» **Записи для поиска текста и элементов**
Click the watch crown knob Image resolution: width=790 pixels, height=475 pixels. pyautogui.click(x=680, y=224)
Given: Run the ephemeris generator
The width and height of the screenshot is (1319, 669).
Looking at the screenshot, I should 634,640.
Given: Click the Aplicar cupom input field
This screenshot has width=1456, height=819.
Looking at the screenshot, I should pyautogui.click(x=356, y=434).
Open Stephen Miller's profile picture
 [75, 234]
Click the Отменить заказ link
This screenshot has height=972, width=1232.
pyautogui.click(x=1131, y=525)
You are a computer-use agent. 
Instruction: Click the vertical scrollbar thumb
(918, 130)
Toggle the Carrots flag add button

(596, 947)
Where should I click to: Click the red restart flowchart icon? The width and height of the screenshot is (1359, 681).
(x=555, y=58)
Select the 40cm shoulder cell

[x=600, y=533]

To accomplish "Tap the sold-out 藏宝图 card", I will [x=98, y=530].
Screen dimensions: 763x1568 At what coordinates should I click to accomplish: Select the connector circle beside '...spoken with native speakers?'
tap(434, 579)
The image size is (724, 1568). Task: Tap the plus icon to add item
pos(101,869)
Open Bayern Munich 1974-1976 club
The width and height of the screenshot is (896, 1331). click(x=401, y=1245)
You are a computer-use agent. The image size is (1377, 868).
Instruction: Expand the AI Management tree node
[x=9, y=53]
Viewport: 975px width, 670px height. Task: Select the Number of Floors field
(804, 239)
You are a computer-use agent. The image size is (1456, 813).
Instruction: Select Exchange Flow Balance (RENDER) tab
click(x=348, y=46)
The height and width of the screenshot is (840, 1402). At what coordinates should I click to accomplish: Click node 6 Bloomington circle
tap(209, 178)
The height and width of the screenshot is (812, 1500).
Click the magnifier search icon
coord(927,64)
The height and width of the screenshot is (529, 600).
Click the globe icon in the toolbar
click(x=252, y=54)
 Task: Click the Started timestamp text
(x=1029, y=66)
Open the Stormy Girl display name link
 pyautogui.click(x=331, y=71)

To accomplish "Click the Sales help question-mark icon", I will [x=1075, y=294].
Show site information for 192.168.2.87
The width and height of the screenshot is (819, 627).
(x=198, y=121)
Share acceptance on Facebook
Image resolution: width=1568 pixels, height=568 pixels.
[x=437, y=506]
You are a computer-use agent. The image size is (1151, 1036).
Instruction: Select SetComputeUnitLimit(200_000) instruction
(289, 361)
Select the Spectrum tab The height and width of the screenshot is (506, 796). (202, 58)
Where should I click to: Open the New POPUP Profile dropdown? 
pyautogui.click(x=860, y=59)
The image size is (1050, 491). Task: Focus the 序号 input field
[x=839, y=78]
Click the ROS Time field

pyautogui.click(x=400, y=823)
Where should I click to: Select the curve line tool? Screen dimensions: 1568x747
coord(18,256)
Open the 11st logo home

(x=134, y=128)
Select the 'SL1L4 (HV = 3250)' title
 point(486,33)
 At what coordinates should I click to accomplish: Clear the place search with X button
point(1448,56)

» **Поставленная задача**
Пожалуйста, выпишите из приведённых выше записей все строки, где встречается слово «Where».

» **Ответ к упражнению**
Where should I click to: Click the red restart flowchart icon? The width and height of the screenshot is (1359, 681).
Where should I click to: Open the New POPUP Profile dropdown? 
Where should I click to: Select the curve line tool? Screen dimensions: 1568x747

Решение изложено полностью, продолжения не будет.